= TEXT SHOWN =
════════════════════

Peter. I confess I was mistaken in some of my suspicions. I consider our friend as a good man; but am far from being satisfied with what I still understand to be his views on this important subject.
John. It gives me great pleasure to hear the honest concessions of brethren, when they feel themselves in any measure to have gone too far.
Peter. I shall be glad to hear brother James’s statement on substitution, and to know whether he considers our Lord in his undertaking as having sustained the character of a Head, or Representative; and if so, whether the persons for whom he was a substitute were the elect only, or mankind in general.
James. I must acknowledge that on this subject I feel considerably at a loss, I have no consciousness of having ever called the doctrine of substitution in question. On the contrary, my hope of salvation rests upon it; and the sum of my delight, as a minister of the gospel, consists in it. If I know any thing of my own heart, I can say of my Saviour as laying down his life for, or instead of sinners, as was said of Jerusalem by the captives—If I forget THEE, let my right hand forget: If I do not remember THEE, let my tongue cleave to the roof of my mouth!
I have always considered the denial of this doctrine as being of the essence of Socinianism. I could not have imagined that any person whose hope of acceptance with God rests not on any goodness in himself but entirely on the righteousness of Christ, imputed to him as if it were his own, would have been accounted to disown his substitution. But perhaps, my dear brother, (for such I feel him to be, notwithstanding our differences,) may include in his ideas of this subject, that Christ was so our head and representative, as that what he did and suffered, we did and suffered in him.—If no more were meant by this, resumed James, than that what he did and suffered is graciously accepted on our behalf as if it were ours, I freely, as I have said before, acquiesce in it. But I do not believe, and can hardly persuade myself that brother Peter believes, the obedience and sufferings of Christ to be so ours, as that we can properly be said to have obeyed and suffered.
Christ was and is our head, and we are his members: the union between him and us, however, is not in all respects the same as that which is between the head and the members of the natural body: for that would go to explain away all distinct consciousness and accountableness on our part.
As to the term representative, if no more be meant by it than that Christ so personated us as to die in our stead, that we, believing in him, should not die, I have nothing to object to it. But I do not believe that Christ was so our representative, as that what he did and suffered, we did and suffered; and so became meritorious, or deserving of the divine favour.—But I feel myself in a wide field, and must entreat your indulgence while I take up so much of the conversation.
Peter and John. Go on, and state your sentiments without apology.

════════════════════

= REQUIRED TASK A =
Shift every coordinate up by 149 and write out again everything in the records from the line containing "Financiële begroting (208, 148)" down to the end of the records, requests included. Leave the pictures out.

════════════════════

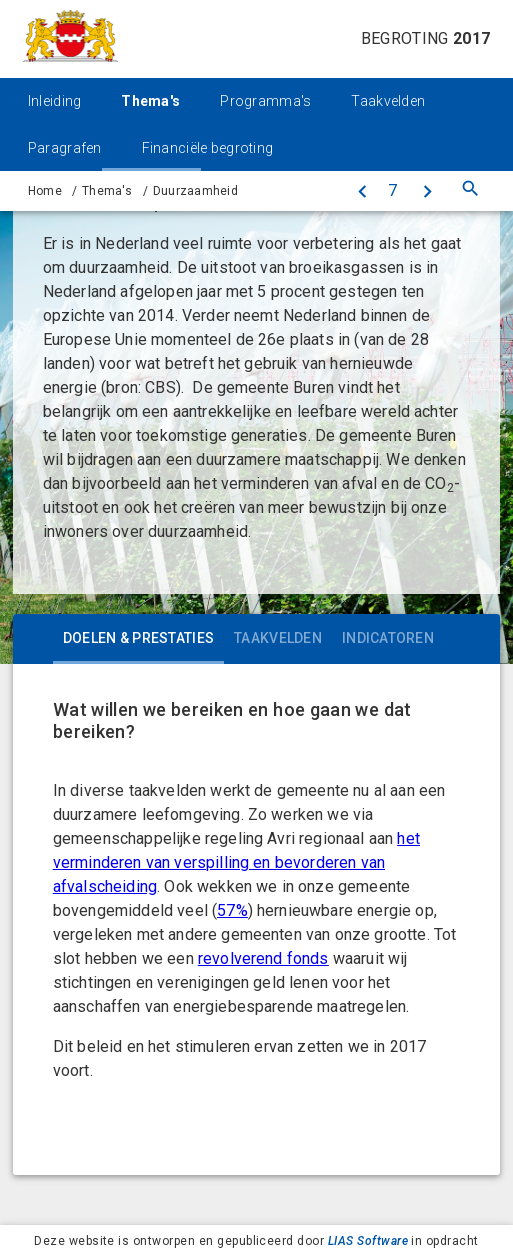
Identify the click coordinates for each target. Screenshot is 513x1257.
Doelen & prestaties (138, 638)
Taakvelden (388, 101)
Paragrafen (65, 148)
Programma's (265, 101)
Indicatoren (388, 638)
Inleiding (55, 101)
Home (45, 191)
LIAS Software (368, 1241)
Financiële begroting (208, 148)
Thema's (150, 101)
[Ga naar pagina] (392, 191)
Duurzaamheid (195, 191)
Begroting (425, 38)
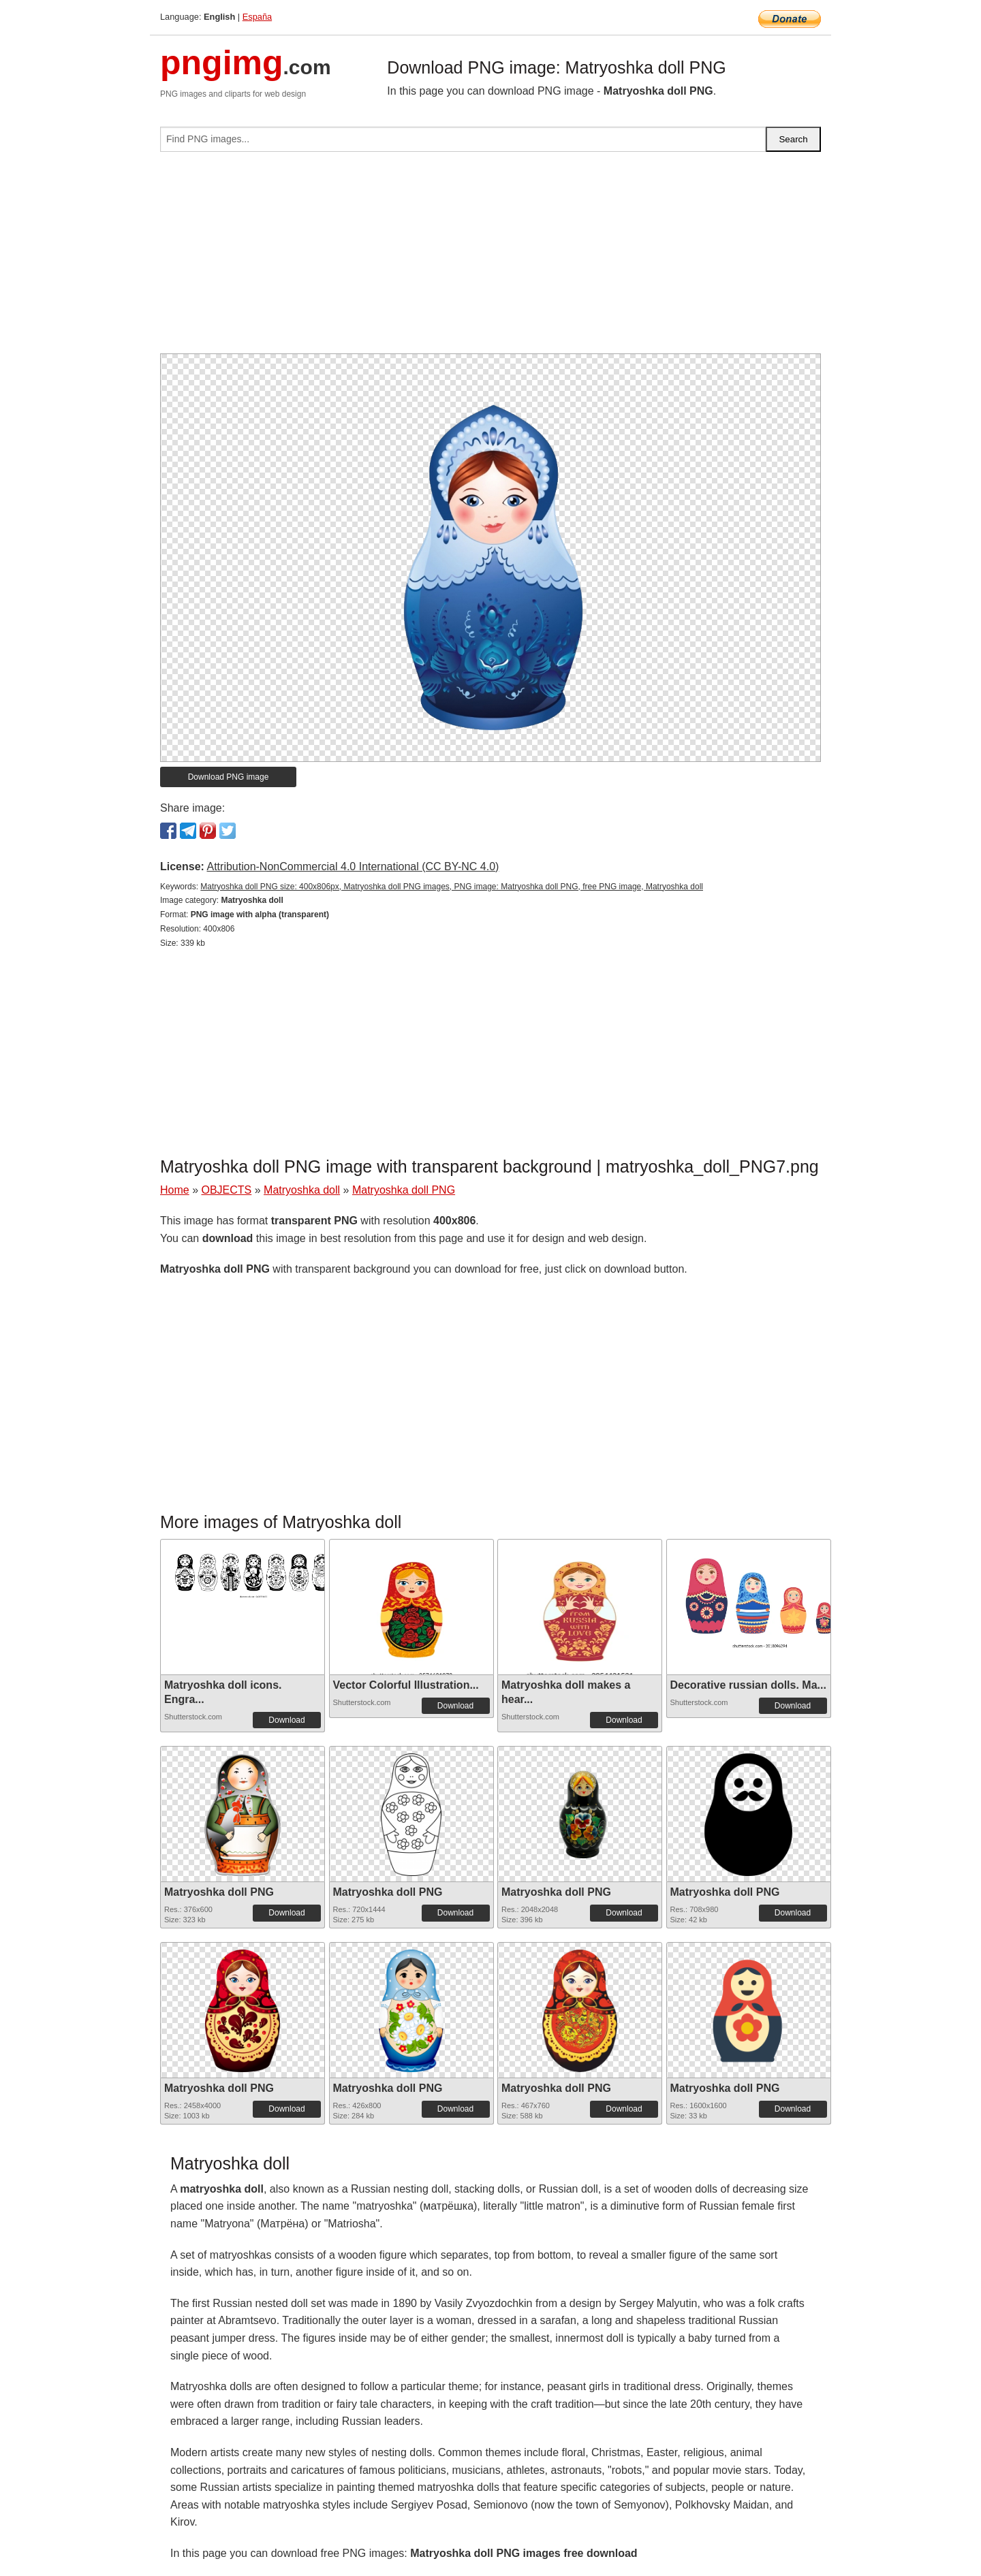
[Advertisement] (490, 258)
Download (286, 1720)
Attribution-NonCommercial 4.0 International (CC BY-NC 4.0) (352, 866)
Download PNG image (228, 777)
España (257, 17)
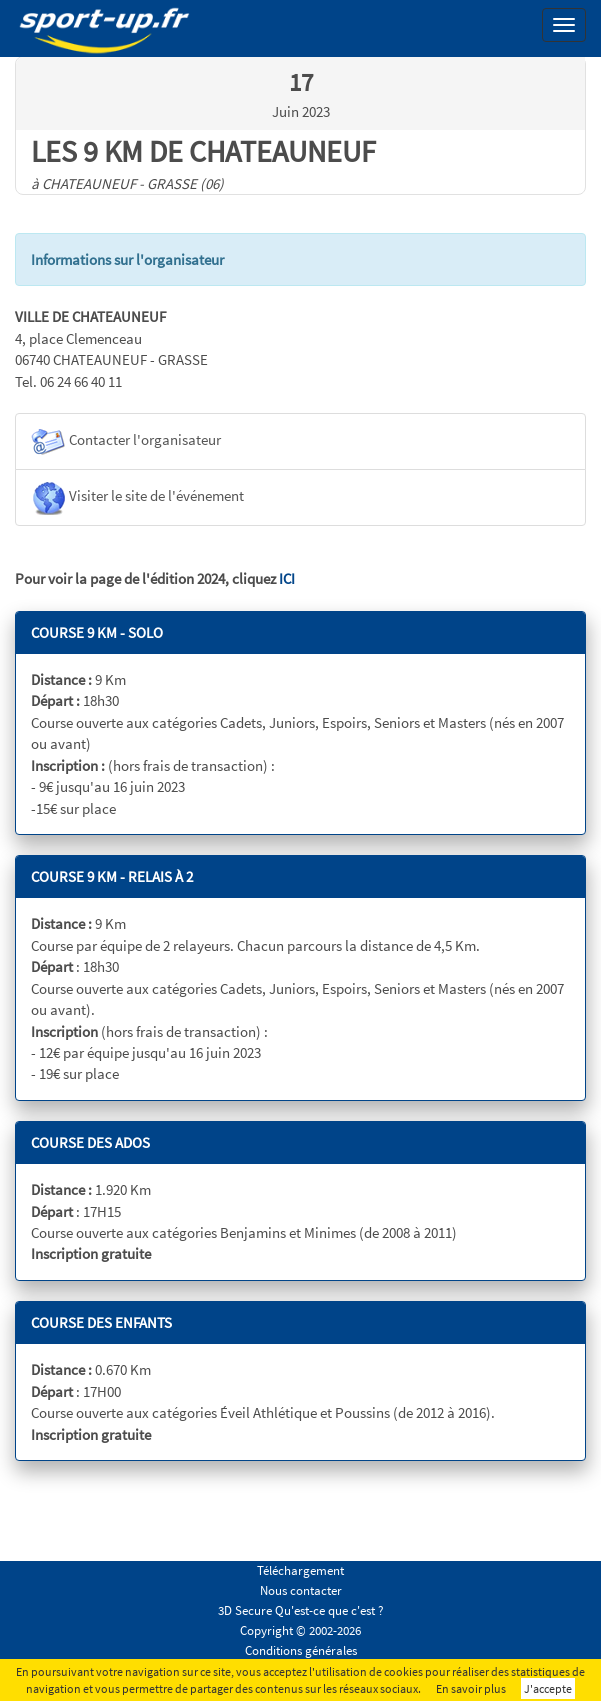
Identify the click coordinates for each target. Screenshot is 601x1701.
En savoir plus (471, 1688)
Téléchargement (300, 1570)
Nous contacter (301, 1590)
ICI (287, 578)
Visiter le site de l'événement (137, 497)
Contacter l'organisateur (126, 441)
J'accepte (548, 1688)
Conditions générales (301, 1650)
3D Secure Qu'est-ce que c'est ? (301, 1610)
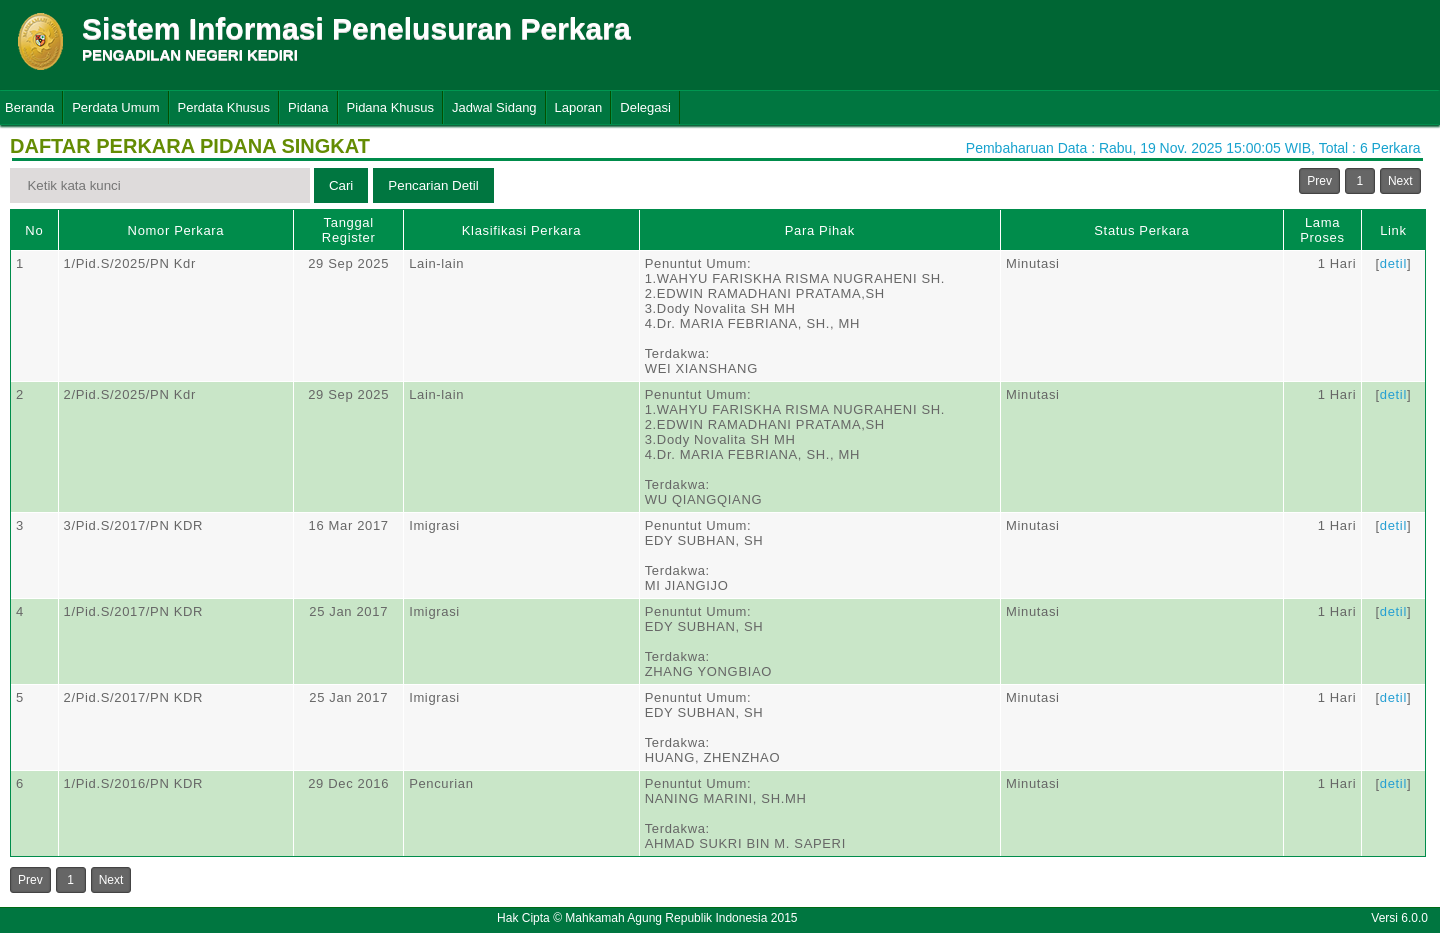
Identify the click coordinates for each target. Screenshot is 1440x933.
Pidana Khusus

════════════════════

= REQUIRED TASK B =
In the dialogue, what does James say he has always considered the denial of the doctrine of substitution to be?

= FINAL RESULT A =
Financiële begroting (357, 297)
Thema's (299, 250)
[Ga naar pagina] (541, 340)
Duurzaamheid (344, 340)
Begroting (574, 187)
[Advertisement] (639, 407)
Download (435, 1869)
Attribution-NonCommercial 4.0 International (CC BY-NC 4.0) (501, 1015)
Download PNG image (377, 926)
España (406, 166)
Identify the click coordinates for each target. Screenshot is 601x1701.
En savoir plus (620, 1837)
Téléchargement (449, 1719)
Nous contacter (450, 1739)
ICI (436, 727)
Visiter le site de l'événement (286, 646)
Contacter l'organisateur (275, 590)
J'accepte (697, 1837)
Conditions générales (450, 1799)
3D Secure Qu'est-ce que c'est ? (450, 1759)
Identify the click coordinates for each target. Screenshot is 1440x933.
Pidana Khusus

= FINAL RESULT B =
He has always considered it to be of the essence of Socinianism.